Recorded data

= = = = = = =

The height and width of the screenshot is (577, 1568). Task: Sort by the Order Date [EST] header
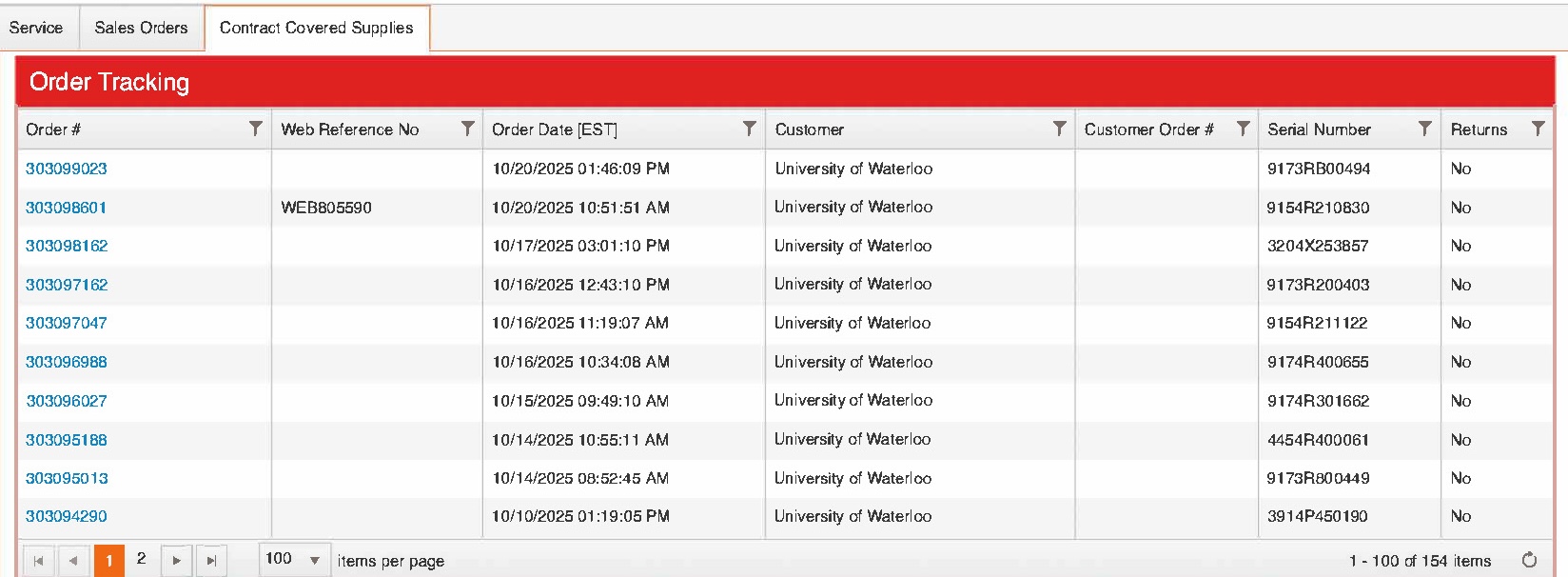click(x=555, y=129)
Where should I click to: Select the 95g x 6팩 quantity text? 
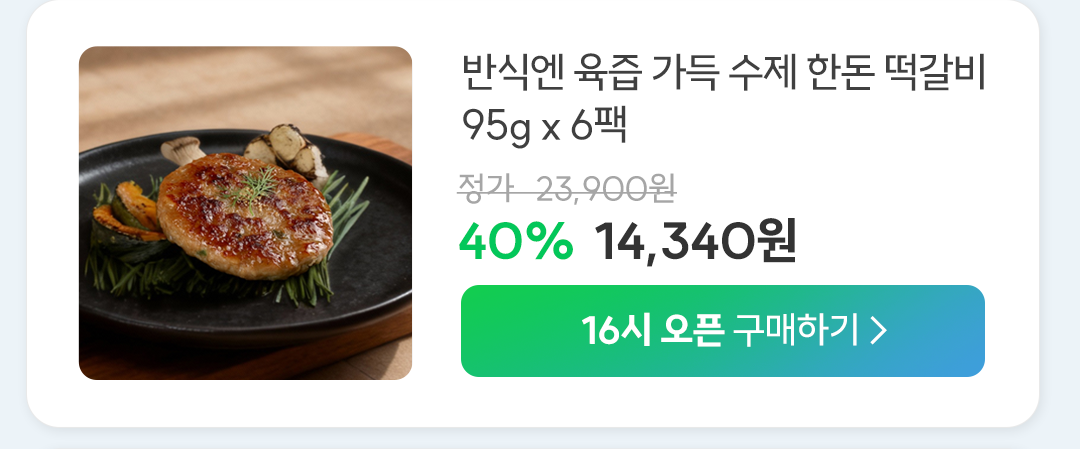(x=544, y=126)

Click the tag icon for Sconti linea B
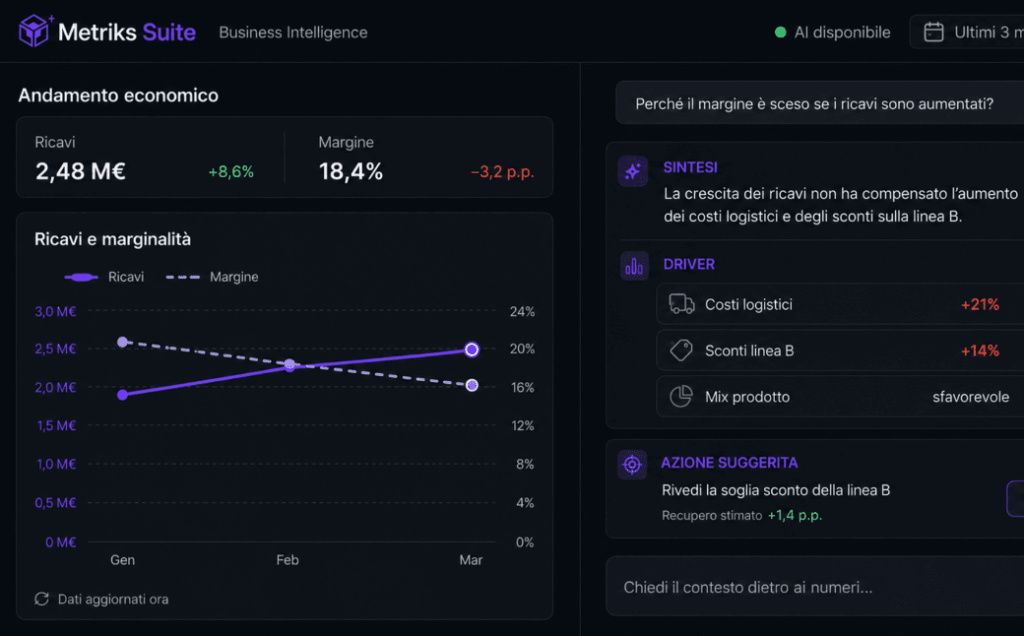point(681,351)
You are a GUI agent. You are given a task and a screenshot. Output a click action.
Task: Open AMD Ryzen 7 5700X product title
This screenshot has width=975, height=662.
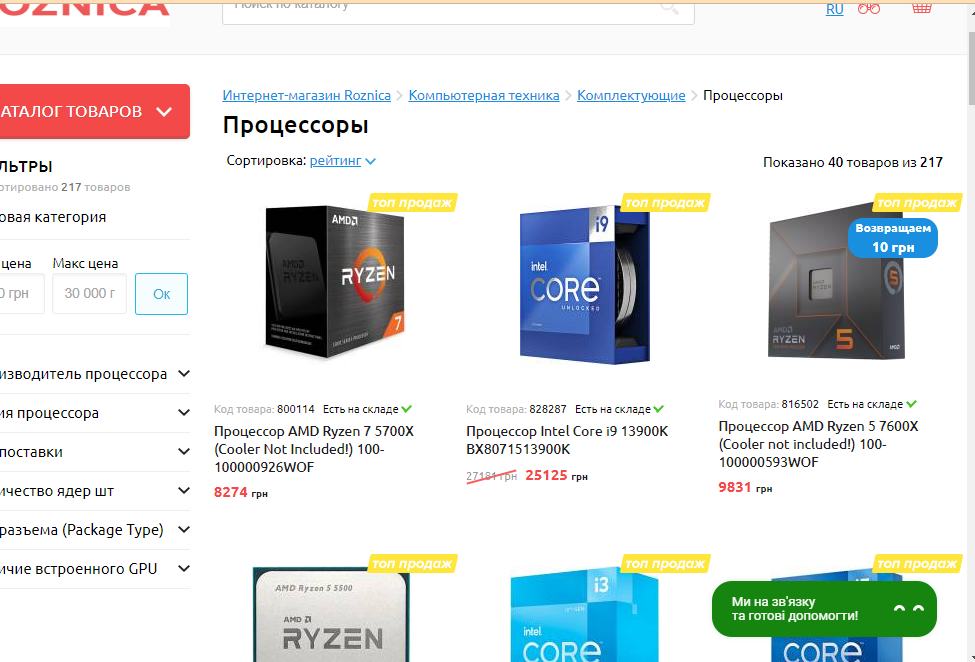[314, 449]
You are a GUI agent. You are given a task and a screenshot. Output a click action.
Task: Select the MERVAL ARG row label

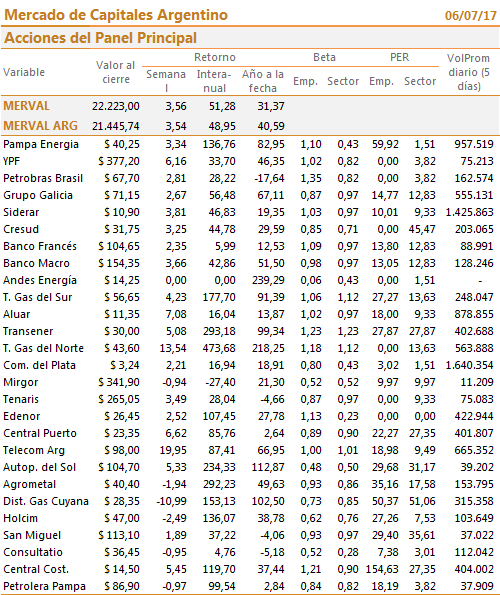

= = = = = = =

Copy every one of the entries above word for word, omitting the pictures.

→ RESPONSE TO THIS TASK:
The height and width of the screenshot is (577, 1568). Task: Sort by the Order Date [EST] header
click(x=555, y=129)
Where should I click to: Select the 95g x 6팩 quantity text? 
(x=544, y=126)

Click the tag icon for Sconti linea B
point(681,351)
You are a GUI agent. You are given a task and a screenshot. Output a click action.
Task: Open AMD Ryzen 7 5700X product title
This screenshot has width=975, height=662.
[314, 449]
You are a GUI agent. You are given a task and a screenshot. Output a click action.
Task: Select the MERVAL ARG row label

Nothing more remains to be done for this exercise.